Nelle prossime due settimane i deputati prenderanno possesso del loro ufficio a Bruxelles e inizieranno a familiarizzarsi con l’istituzione. Poi, a partire dal 29 giugno, ci saranno due settimane di riunione dei gruppi politici, che stabiliranno al loro interno incarichi e candidature. Infine, il 14 luglio è previsto il primo appuntamento istituzionale: la nuova assemblea si riunirà in seduta plenaria a Strasburgo. Primo punto all’ordine del giorno: la elezione del nuovo Presidente del Parlamento.
In attesa di conoscere chi si occuperà di agricoltura nel nuovo Parlamento Europeo, sia nelle apposite commissioni sia nelle altre, si osserva che in Italia, in entrambi gli schieramenti, sono risultati eletti parlamentari che vantano un discreto curriculum sulla materia agricola. Sono stati confermati gli europarlamentari uscenti: Sergio Berlato (PDL), Gianni Pittella (PD), Roberta Angelilli (PD).

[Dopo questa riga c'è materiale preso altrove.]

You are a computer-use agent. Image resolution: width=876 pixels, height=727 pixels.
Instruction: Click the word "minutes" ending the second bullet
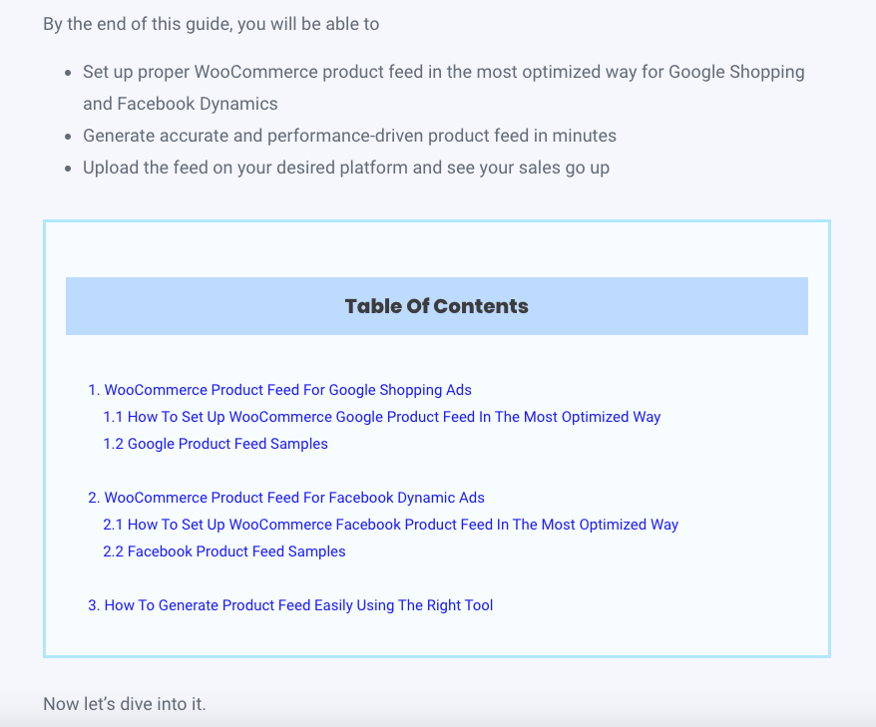pos(584,136)
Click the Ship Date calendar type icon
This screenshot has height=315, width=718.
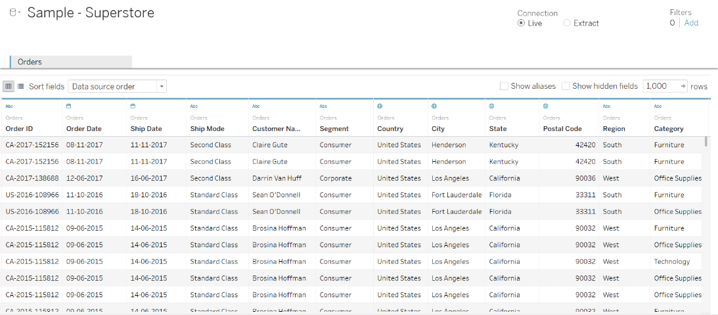click(x=133, y=106)
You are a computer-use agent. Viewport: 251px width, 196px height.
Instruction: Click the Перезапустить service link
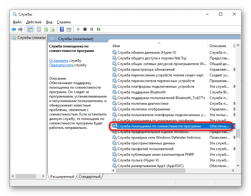61,65
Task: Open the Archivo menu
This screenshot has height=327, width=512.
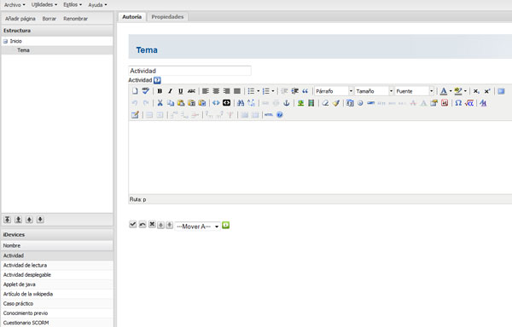Action: (15, 5)
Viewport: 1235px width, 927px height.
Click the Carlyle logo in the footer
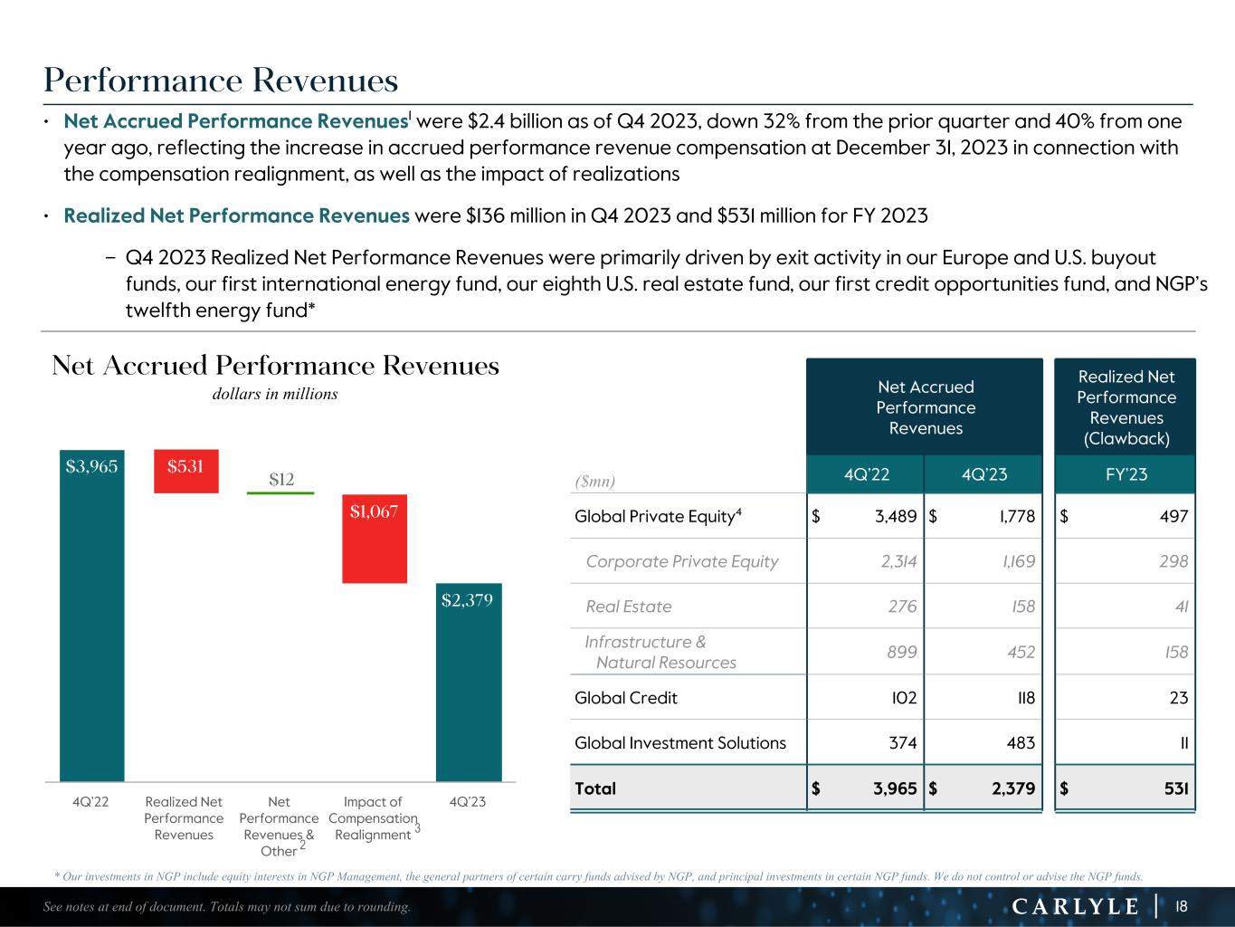tap(1074, 906)
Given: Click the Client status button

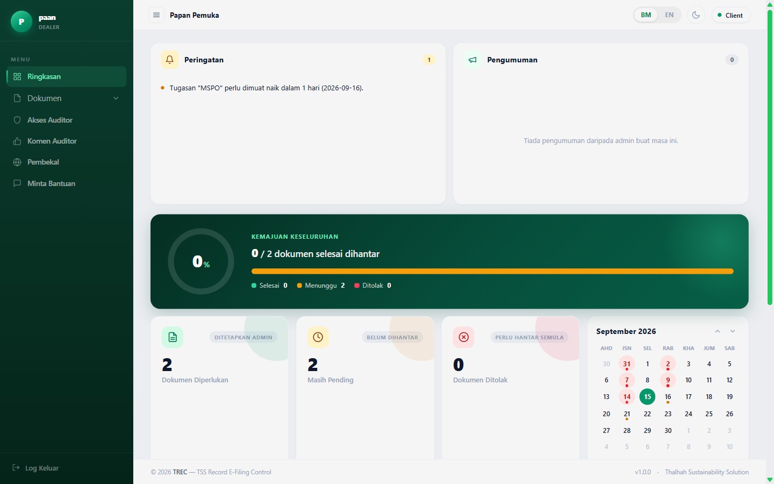Looking at the screenshot, I should (731, 15).
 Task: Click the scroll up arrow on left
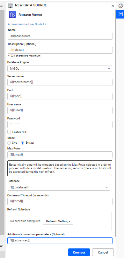pos(1,6)
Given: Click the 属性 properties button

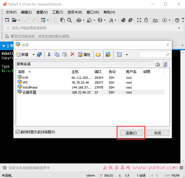Looking at the screenshot, I should 84,55.
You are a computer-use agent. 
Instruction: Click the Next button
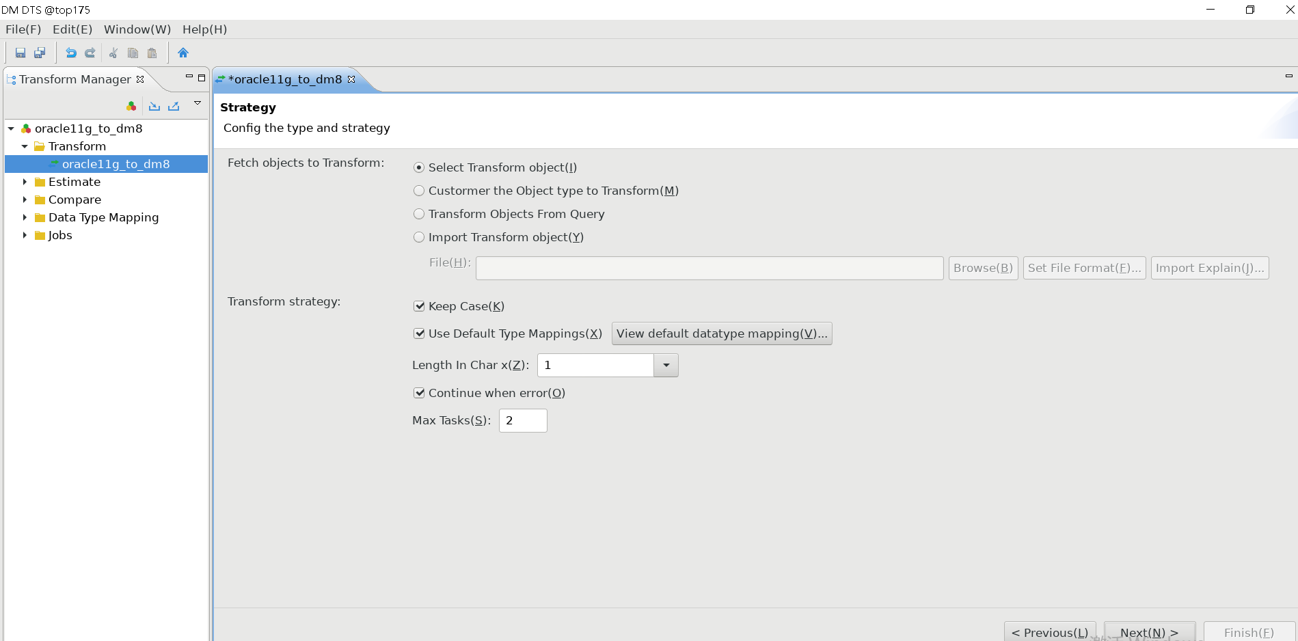[1149, 632]
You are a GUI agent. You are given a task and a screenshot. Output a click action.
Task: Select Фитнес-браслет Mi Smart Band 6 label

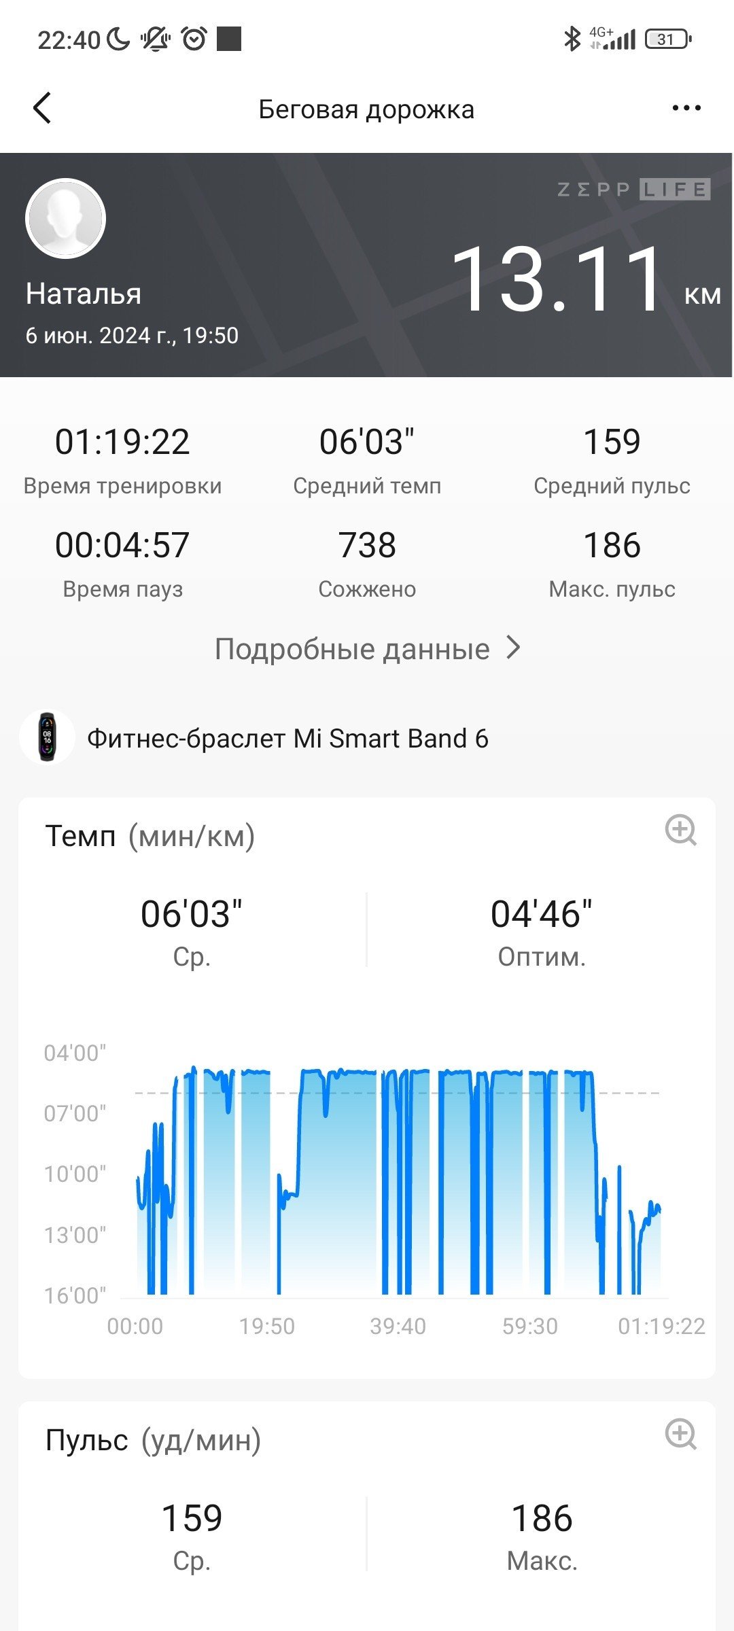click(287, 738)
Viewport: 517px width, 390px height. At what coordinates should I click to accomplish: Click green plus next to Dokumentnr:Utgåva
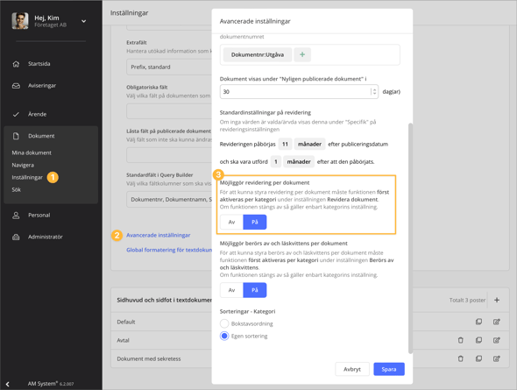tap(302, 54)
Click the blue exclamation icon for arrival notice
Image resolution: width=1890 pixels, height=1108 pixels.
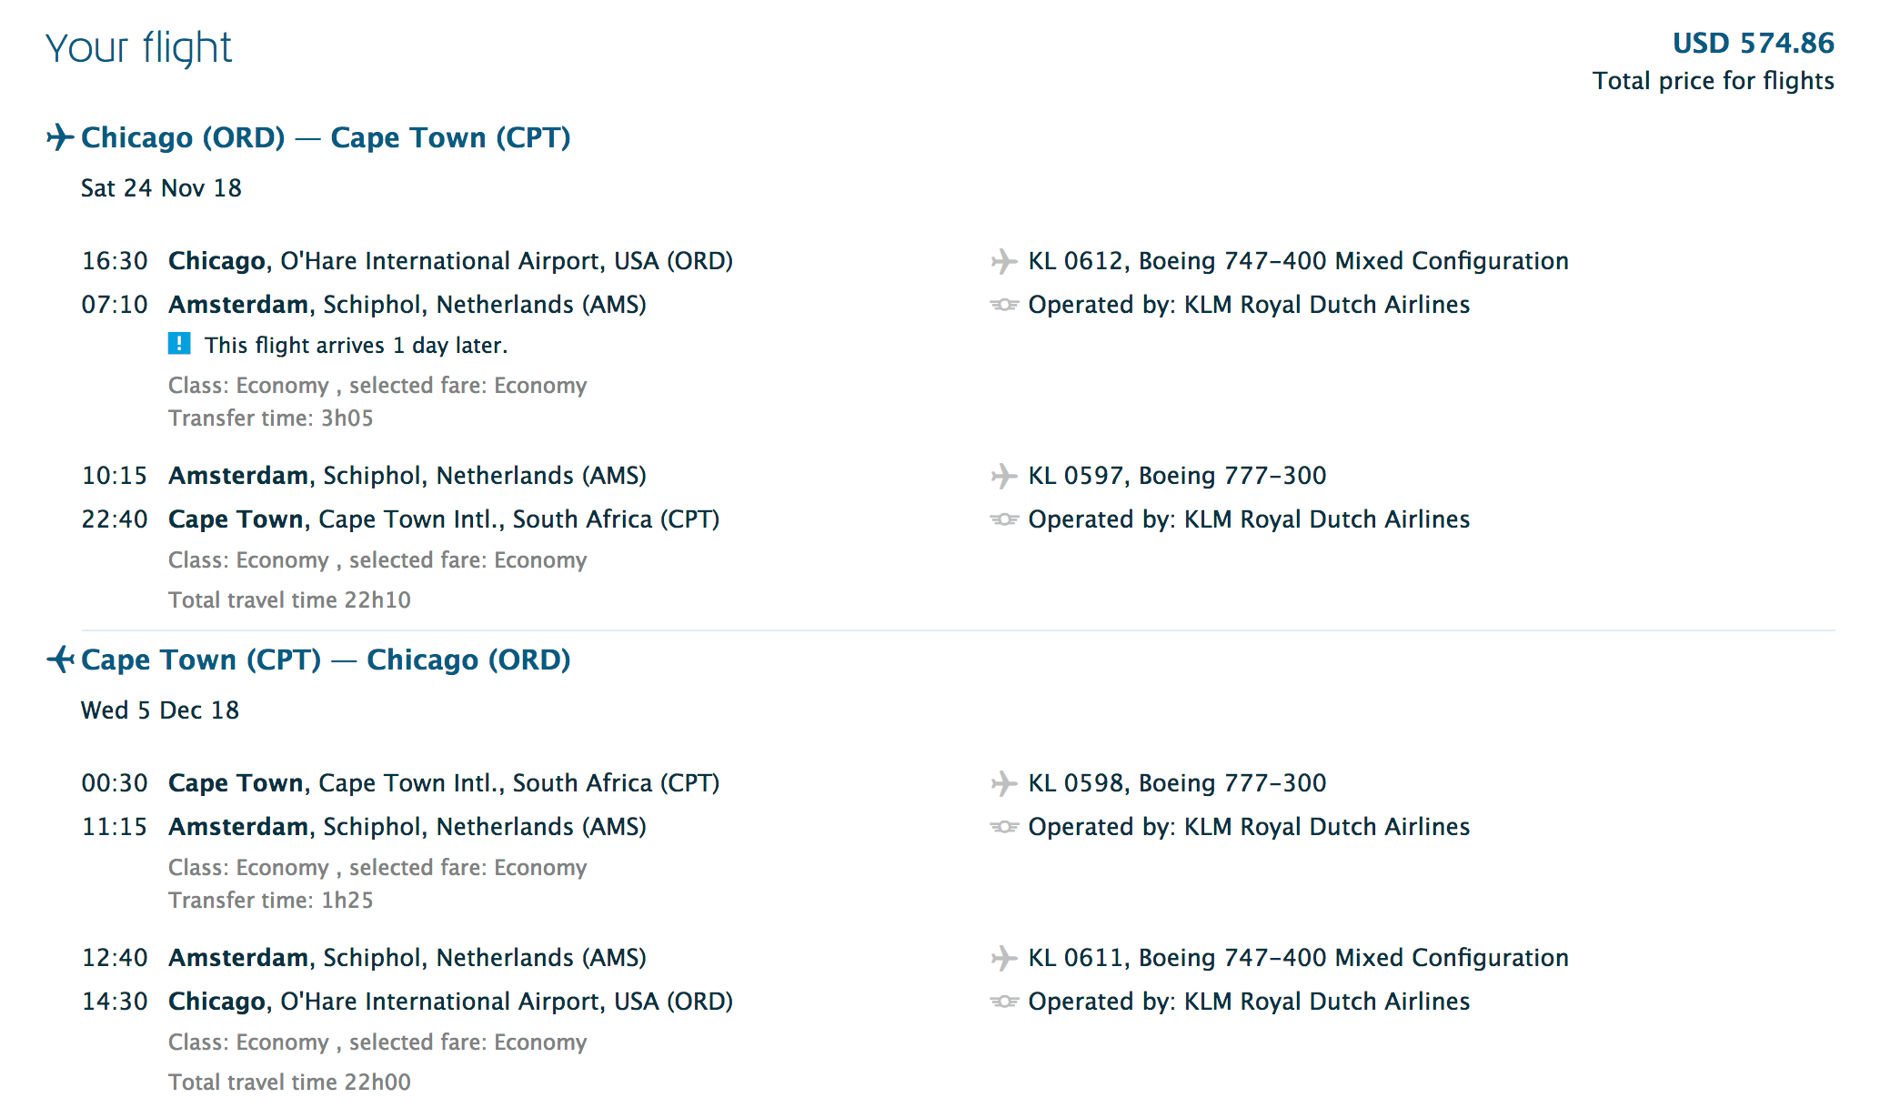pos(179,344)
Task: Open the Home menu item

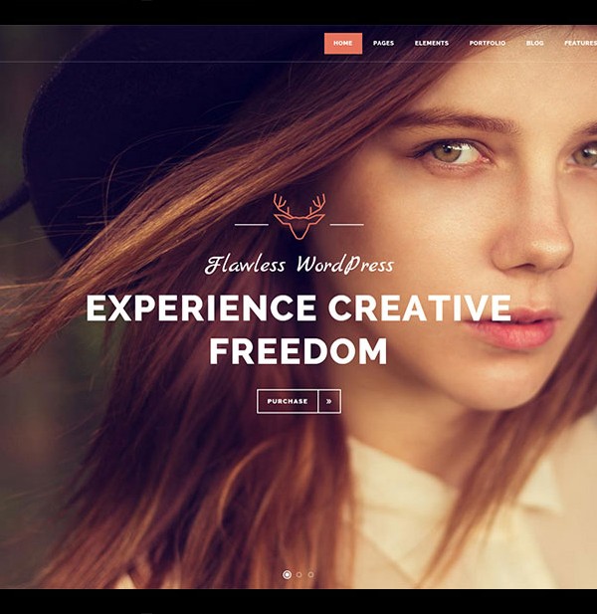Action: point(343,43)
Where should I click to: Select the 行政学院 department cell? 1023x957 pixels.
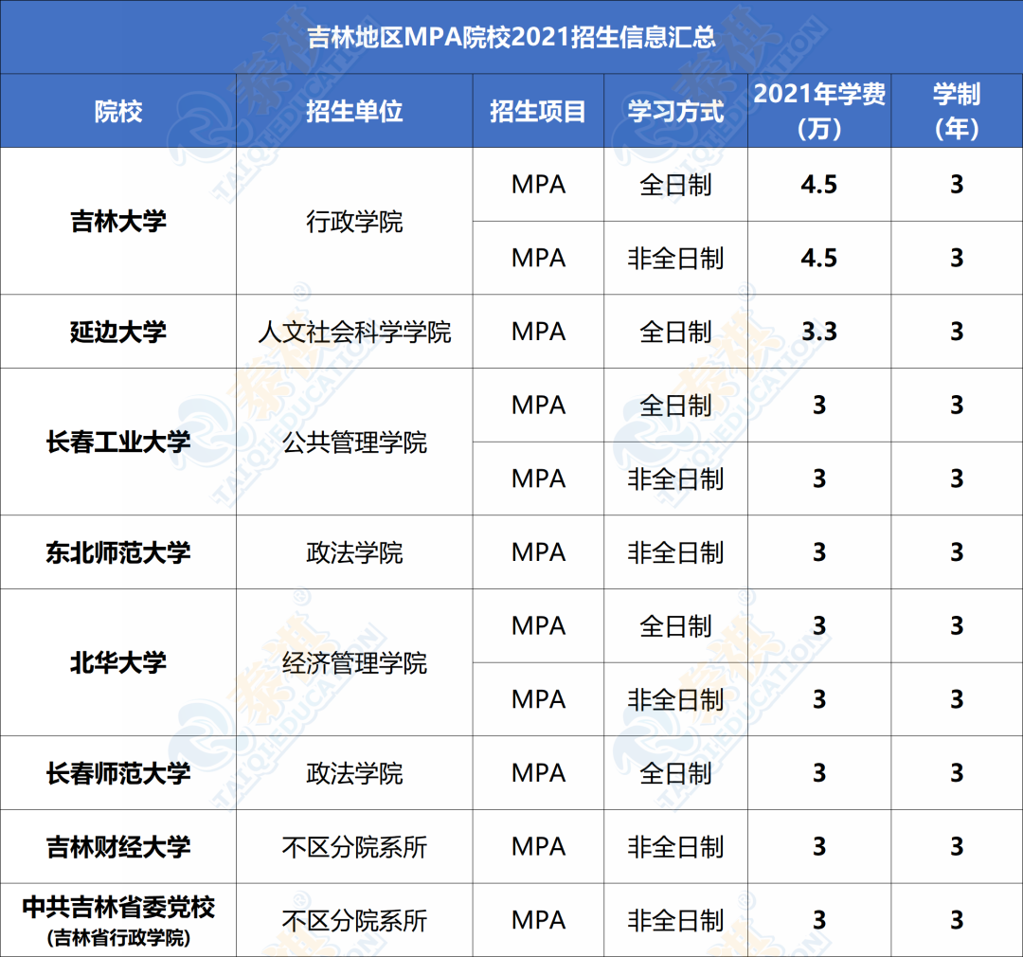tap(354, 222)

Tra i nuovi entrati si segnalano Paolo De Castro (PD), Giovanni La Via (PDL) e Mario Pirillo (PD).
Tra i nuovi europarlamentari figura anche l’ex-sindaco di Firenze, Leonardo Domenici (PD), mentre l’europarlamentare uscente Catiuscia Marini (PD) risulta prima dei non eletti nella Circoscrizione III – Centro Italia.
Guardano all’estero, in Francia sono risultati eletti Michel Barnier (UMP), attuale ministro dell’agricoltura (che probabilmente rinuncerà al seggio in quanto incompatibile con la carica di Ministro), e il contadino Josè Bové (Ecologisti) noto per la sua battaglia contro le multinazionali “del gusto” e contro gli OGM.
Gli uffici dell’Assemblea di Starsburgo sono alle prese con le varie opzioni dei candidati (molti degli eletti rinunceranno al loro seggio, in quanto incompatibili). La lista definitiva degli eletti dovrà essere completata in tempo utile per la prima sessione plenaria dell’Europarlamento prevista dal 14 al 16 luglio, che sarà presieduta dal presidente uscente Hans Gert Pöttering. In quella occasione dovrà essere eletto il nuovo presidente del Parlamento Europeo, 14 vice-presidenti e 6 questori.